Mental Health Always alone...

soccerfocus5

Greenlighter
Joined
May 25, 2013
Messages
4
I've become a fake person, feel like im treated (deservedl so ) like an invalid- I hproject egoism to keep pepple from seeing how fucked u iam.

drugs make it worse in the long run rx and street, even those ephemera of life where I forge the gravity of my life are far outmached by the otherwise crushing isolation
 
Hey soccerfocus5, I'm so sorry you're feeling this way.

Why is it that you feel you are "fucked up"? I can assure you're not. I don't think any person is truly fucked up. We are each individuals who have our own quirks, talents, etc.
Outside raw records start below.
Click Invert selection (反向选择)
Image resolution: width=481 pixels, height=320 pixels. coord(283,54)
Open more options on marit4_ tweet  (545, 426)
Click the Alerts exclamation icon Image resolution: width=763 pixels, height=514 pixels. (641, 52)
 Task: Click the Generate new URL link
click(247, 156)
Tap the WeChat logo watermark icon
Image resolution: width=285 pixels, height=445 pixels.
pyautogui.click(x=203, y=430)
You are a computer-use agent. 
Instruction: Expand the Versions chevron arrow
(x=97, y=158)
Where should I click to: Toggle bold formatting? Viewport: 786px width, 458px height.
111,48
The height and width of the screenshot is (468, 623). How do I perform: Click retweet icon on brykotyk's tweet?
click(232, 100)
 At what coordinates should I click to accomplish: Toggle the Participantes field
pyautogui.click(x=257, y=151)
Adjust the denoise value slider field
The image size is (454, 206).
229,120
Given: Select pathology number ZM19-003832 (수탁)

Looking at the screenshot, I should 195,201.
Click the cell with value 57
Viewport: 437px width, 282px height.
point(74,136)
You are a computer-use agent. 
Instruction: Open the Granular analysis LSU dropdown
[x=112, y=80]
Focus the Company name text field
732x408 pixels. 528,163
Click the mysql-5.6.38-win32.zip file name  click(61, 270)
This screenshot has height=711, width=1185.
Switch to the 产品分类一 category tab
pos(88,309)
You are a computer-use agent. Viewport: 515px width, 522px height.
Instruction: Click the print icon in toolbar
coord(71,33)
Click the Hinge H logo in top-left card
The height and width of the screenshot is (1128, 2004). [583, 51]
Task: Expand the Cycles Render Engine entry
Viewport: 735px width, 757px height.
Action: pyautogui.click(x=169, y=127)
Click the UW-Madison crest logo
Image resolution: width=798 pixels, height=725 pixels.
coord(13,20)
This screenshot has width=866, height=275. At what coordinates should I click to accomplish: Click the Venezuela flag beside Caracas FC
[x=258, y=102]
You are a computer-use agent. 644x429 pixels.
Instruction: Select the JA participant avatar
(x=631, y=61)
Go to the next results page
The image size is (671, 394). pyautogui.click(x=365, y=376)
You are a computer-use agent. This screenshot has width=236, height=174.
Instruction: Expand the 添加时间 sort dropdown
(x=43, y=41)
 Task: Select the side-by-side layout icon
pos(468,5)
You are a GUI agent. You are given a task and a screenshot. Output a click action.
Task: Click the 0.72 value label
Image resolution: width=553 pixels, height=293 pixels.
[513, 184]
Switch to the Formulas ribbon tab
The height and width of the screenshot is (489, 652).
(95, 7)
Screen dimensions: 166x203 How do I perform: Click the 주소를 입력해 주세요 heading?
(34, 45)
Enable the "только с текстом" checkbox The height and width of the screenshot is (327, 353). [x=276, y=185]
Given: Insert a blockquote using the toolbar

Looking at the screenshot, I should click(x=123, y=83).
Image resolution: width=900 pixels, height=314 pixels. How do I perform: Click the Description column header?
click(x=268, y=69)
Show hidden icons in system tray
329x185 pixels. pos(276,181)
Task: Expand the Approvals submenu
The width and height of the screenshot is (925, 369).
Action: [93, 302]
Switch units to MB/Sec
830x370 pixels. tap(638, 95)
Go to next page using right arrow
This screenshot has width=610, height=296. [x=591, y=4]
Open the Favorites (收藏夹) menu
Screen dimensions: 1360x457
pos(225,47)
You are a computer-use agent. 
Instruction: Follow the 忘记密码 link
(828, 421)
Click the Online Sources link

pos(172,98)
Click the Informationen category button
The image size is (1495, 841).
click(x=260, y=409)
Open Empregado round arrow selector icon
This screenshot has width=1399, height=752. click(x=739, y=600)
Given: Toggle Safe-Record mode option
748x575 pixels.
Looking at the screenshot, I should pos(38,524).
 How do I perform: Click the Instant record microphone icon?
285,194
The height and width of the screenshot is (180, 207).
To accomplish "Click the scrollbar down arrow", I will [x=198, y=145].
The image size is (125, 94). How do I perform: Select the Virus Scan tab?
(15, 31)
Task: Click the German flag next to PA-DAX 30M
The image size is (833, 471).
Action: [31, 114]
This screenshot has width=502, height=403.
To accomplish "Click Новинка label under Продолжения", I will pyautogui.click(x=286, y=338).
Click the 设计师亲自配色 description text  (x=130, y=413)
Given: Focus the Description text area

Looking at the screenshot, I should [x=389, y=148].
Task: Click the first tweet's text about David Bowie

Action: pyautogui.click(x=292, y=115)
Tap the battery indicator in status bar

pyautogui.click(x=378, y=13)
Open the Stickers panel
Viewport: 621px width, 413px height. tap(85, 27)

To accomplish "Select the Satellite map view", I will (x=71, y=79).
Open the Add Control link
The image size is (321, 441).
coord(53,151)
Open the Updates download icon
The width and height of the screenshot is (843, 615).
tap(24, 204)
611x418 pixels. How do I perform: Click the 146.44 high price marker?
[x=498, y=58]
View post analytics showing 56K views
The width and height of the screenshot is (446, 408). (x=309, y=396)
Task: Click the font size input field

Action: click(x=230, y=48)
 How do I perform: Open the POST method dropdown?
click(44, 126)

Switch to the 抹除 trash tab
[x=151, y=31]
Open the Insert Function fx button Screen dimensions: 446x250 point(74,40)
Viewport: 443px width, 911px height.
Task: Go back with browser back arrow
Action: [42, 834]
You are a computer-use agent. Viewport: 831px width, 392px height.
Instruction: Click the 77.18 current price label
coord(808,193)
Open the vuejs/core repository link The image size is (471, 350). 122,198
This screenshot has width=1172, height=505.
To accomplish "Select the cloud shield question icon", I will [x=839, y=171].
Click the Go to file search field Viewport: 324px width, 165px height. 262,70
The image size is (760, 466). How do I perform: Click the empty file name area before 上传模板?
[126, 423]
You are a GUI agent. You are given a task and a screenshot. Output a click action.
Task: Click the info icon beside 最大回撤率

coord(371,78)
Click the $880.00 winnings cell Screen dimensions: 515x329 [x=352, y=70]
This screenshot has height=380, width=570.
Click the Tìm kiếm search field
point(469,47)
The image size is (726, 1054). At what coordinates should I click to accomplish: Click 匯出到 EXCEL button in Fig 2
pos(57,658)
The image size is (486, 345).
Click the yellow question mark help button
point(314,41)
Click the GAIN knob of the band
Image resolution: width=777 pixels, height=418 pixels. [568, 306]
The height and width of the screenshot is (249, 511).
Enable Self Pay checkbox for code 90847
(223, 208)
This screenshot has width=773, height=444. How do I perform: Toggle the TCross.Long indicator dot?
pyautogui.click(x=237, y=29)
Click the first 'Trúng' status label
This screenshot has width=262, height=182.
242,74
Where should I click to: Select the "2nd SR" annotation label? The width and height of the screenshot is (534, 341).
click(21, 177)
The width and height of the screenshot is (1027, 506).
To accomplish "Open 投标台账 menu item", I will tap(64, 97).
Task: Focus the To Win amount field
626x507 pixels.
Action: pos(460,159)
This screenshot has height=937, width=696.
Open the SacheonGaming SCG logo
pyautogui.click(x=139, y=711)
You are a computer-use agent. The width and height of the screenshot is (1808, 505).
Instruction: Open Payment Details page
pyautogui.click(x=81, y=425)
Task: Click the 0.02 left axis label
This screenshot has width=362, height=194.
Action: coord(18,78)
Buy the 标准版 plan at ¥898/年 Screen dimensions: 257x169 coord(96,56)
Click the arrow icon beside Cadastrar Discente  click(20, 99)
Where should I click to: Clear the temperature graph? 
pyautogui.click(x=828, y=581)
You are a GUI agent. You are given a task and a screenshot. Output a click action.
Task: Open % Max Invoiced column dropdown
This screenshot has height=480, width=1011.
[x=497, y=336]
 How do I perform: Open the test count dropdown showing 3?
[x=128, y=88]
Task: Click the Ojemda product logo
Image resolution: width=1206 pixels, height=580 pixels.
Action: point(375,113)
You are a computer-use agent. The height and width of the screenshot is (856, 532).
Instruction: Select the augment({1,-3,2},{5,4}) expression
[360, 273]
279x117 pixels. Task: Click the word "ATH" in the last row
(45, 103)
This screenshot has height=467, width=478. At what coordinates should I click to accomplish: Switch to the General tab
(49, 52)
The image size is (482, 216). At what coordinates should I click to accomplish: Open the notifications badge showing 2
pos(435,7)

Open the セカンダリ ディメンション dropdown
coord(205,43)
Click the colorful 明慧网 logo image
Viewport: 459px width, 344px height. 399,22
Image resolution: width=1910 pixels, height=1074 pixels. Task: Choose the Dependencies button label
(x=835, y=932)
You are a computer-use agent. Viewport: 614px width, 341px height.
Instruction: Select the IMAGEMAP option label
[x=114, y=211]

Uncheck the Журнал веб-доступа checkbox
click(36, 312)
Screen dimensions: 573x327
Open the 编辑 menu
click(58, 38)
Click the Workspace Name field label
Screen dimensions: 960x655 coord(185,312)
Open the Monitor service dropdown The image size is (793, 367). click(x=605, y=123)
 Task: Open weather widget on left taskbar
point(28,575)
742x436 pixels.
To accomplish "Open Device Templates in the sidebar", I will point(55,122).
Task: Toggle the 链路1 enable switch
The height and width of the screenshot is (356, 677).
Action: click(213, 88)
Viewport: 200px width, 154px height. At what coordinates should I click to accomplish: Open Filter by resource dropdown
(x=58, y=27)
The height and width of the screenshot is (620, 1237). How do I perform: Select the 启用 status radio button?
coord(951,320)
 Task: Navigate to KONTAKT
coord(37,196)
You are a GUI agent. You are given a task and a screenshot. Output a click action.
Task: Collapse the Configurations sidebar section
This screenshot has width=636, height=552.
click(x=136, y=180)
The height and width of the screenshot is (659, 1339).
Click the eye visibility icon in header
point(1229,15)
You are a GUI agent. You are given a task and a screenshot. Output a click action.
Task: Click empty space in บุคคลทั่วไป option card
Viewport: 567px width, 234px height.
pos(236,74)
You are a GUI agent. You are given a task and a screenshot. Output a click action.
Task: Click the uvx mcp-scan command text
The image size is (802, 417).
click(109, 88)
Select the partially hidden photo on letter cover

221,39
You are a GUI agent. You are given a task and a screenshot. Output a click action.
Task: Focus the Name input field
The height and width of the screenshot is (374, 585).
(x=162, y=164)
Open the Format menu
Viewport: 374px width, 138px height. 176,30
Do you work? Go to school? Have children?

Drugs do tend to isolate and make issues worse, and this is because they only treat symptoms, not causes. When we take drugs, we feel happy, normal, etc. that's why we choose to continue using. However, there's a reason that we wanted to invoke those feelings in the first place, and that's because we're masking our issues with chemicals. Once the chemicals wear off, we're left with the underlying causes that have made us start using in the first place- depression, anxiety, etc. once you treat those problems, the easier it will be to quit using.
 
Sorry you're feeling this way. I've been there. We tend to use drugs as an escape but what you gotta come to realize is the main cause ur escaping will be there, possibly even worse when the high wears off.

Do u have a psych or counselor u can talk to?

You're not "fucked up". Life is just hard and we all get that feeling time to time, hence why we "escape" by using.

I know it's hard and I can't really say much as I've relapsed after 2 yrs clean. But I can tell u being sober isn't too bad. It took awhile but after a bit I laughed again n was truly happy for once. I no longer needed to use to escape n it felt good.

Feelings are scary to face at first but just take it a day at a time. Hell, sometimes I have to take life an hour at a time.